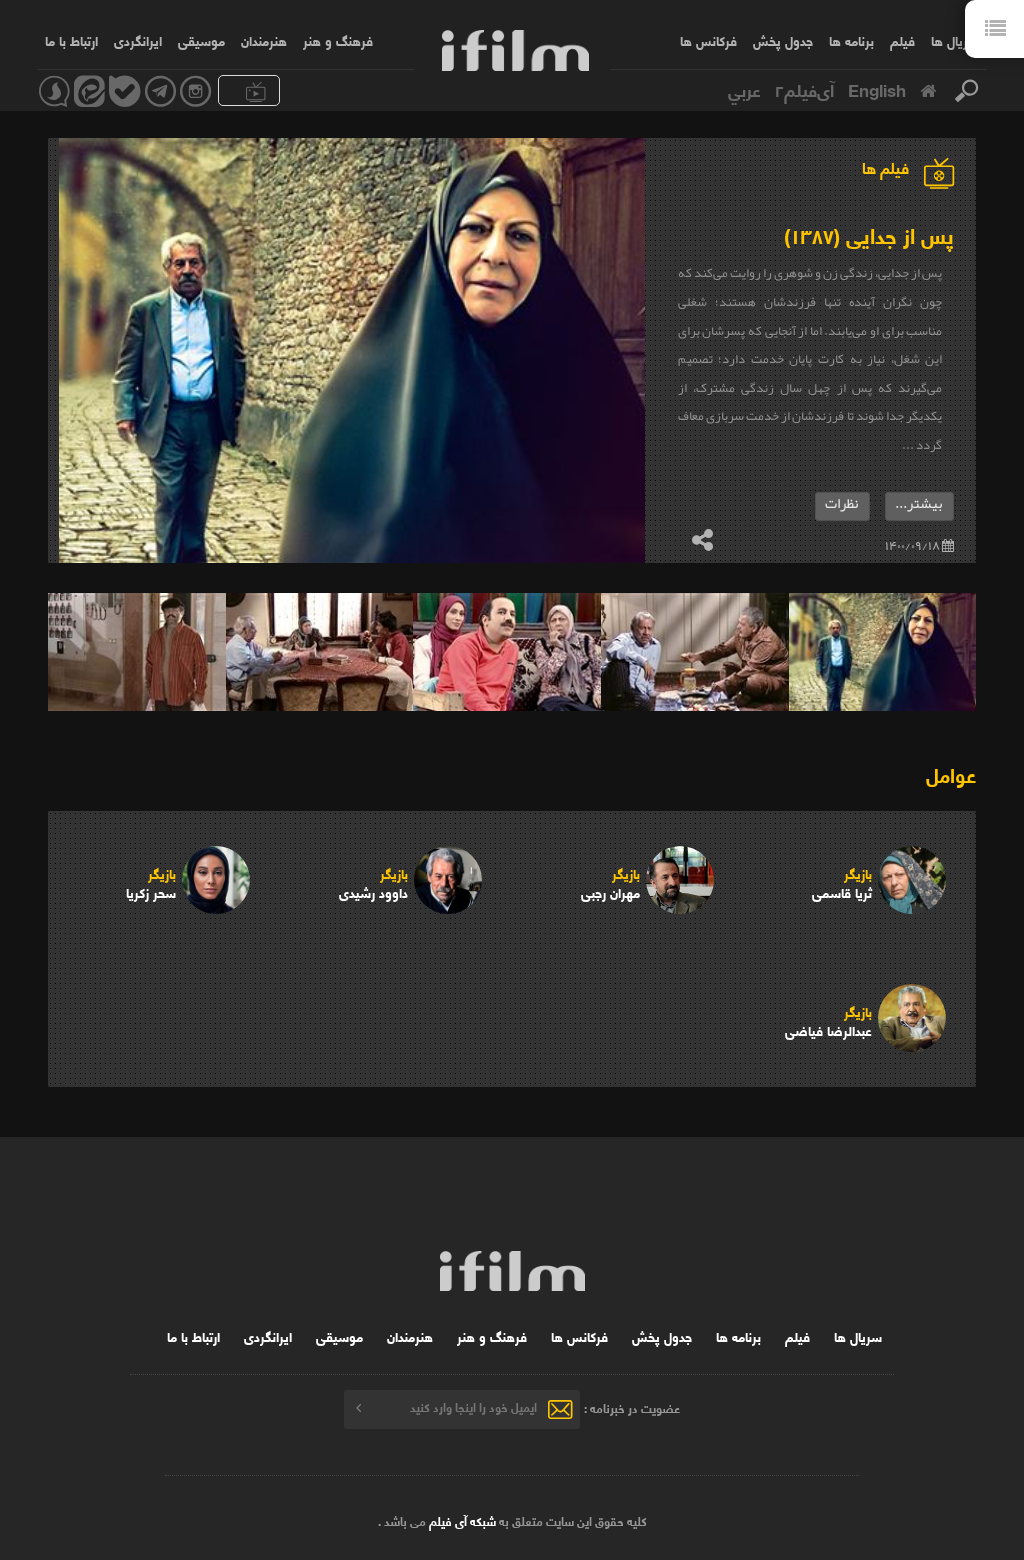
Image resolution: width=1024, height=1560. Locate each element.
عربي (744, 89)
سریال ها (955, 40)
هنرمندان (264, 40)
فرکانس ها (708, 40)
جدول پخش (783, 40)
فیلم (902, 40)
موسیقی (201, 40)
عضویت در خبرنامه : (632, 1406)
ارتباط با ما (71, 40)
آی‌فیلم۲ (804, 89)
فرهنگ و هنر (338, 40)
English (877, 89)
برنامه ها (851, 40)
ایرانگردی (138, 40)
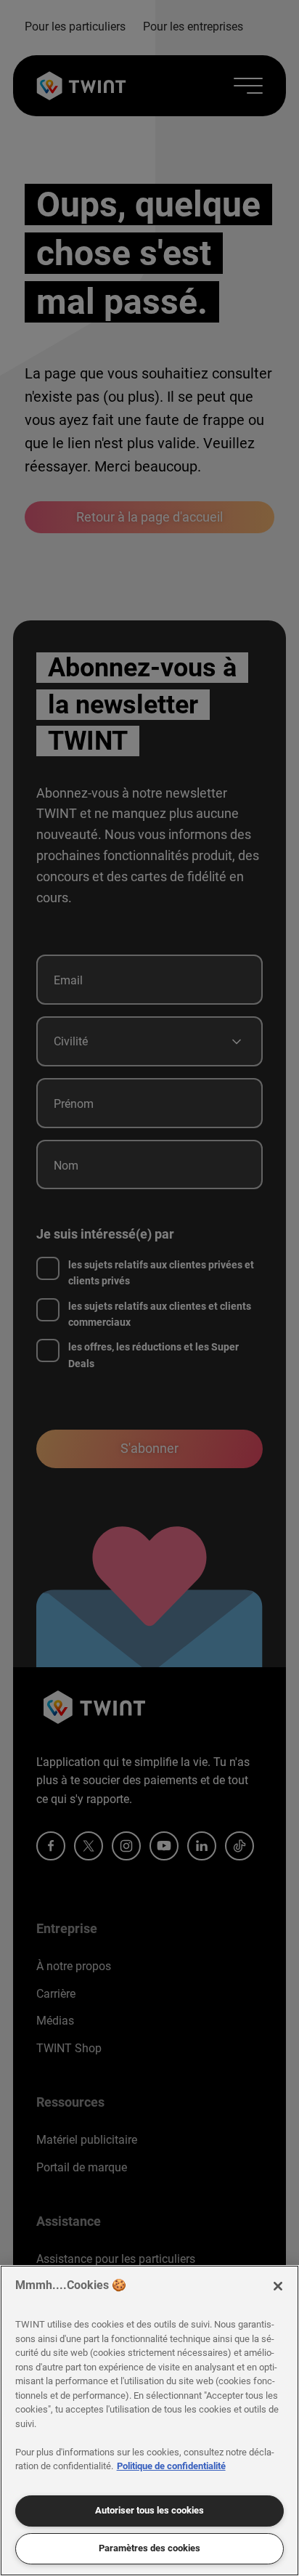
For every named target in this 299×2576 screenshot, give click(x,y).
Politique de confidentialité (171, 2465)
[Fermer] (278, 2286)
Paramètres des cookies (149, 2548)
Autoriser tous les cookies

..........

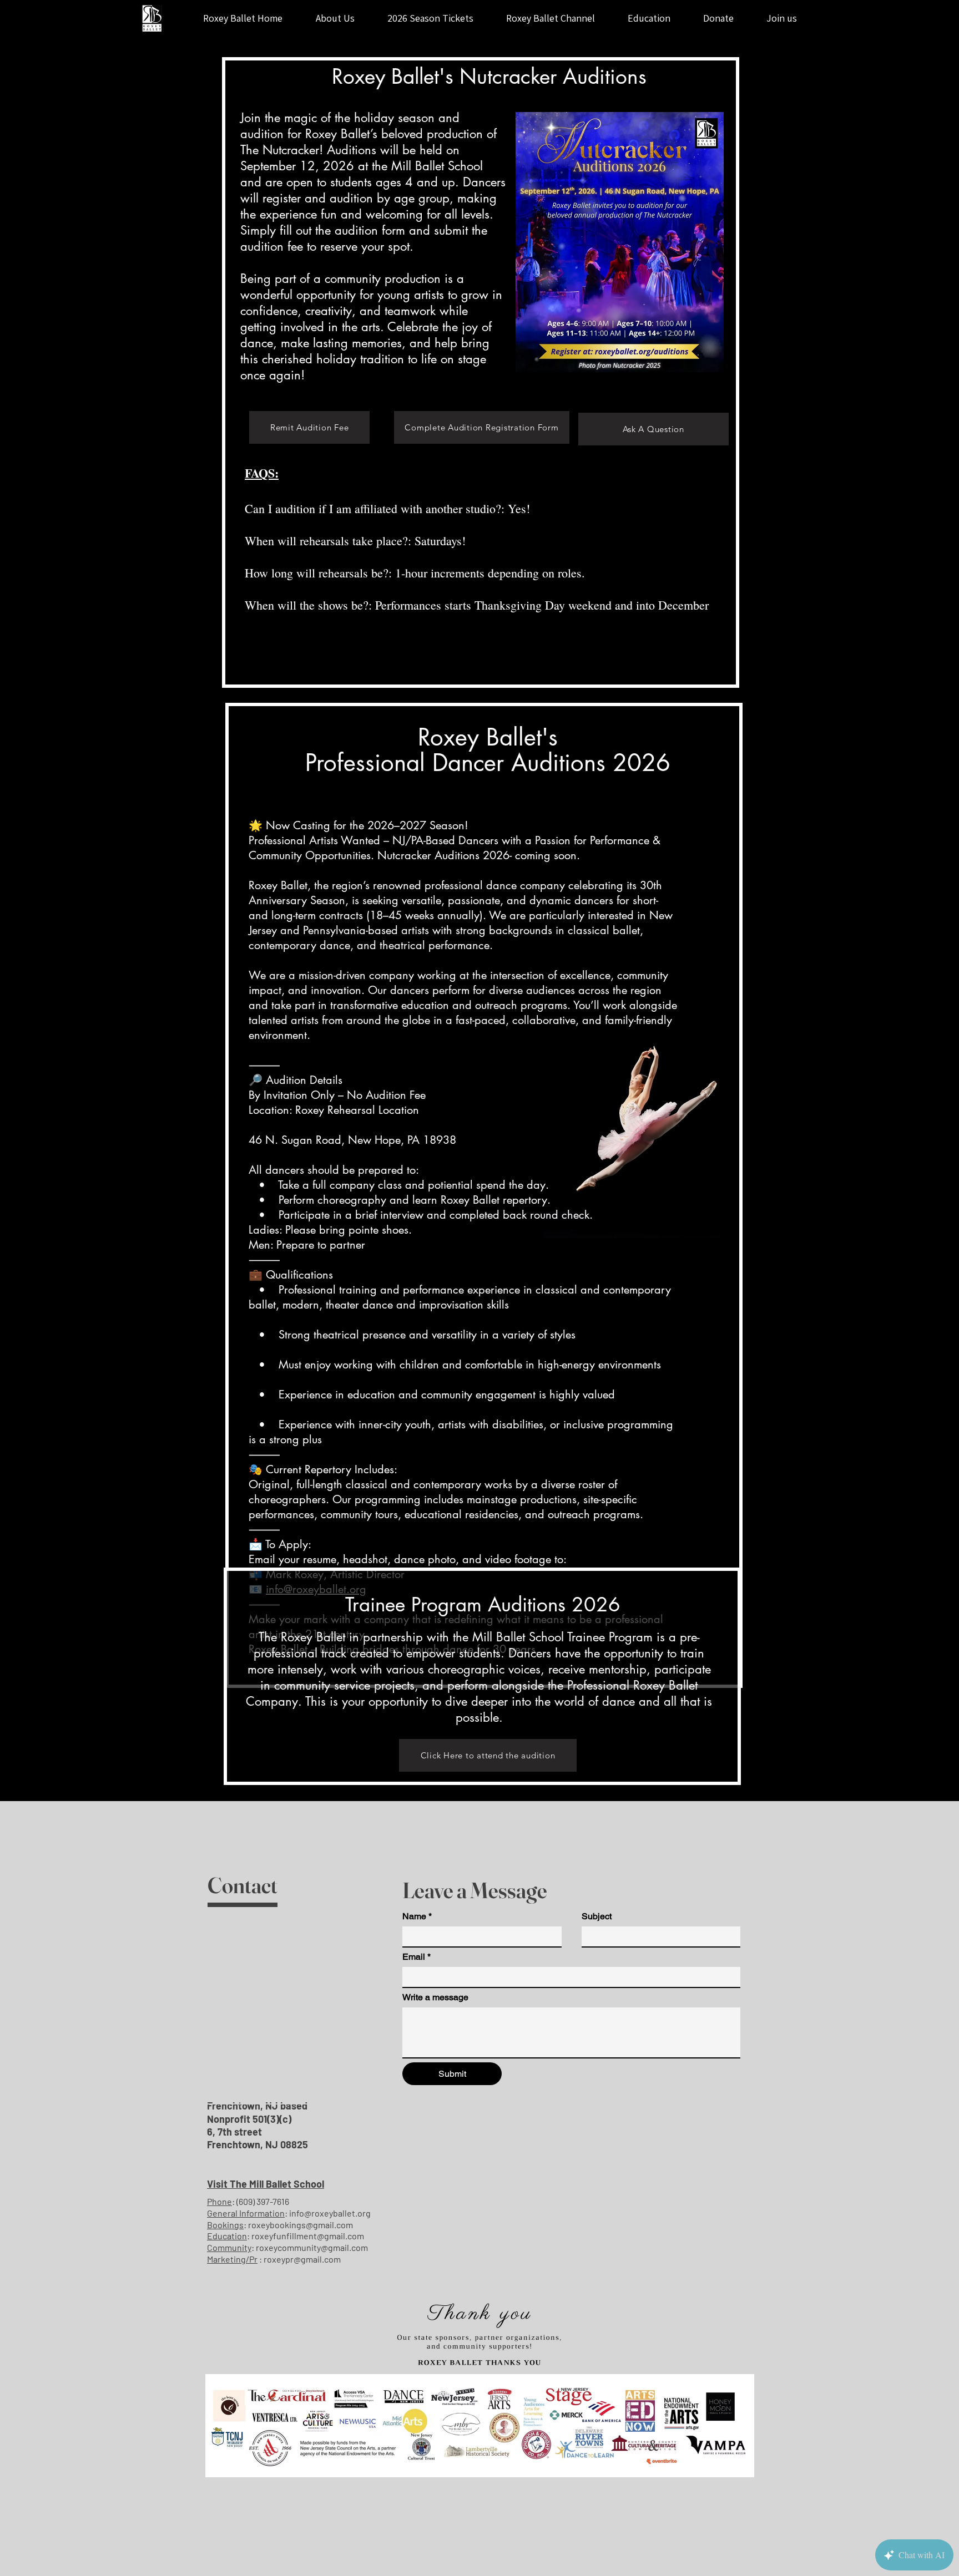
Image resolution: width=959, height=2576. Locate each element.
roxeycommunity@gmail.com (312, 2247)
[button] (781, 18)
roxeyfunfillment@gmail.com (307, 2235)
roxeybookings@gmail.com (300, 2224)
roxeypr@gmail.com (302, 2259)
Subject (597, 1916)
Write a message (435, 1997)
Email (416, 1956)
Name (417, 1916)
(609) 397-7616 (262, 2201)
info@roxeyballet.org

..........

** EXERCISE **
Going back to the entries above, set down exactly the lines that begin at the one with "For every named" and end at the one with "Autoriser tous les cookies", both included, and nothing else.

** TASK ANSWER **
For every named target in this 299×2576 screenshot, give click(x,y).
Politique de confidentialité (171, 2465)
[Fermer] (278, 2286)
Paramètres des cookies (149, 2548)
Autoriser tous les cookies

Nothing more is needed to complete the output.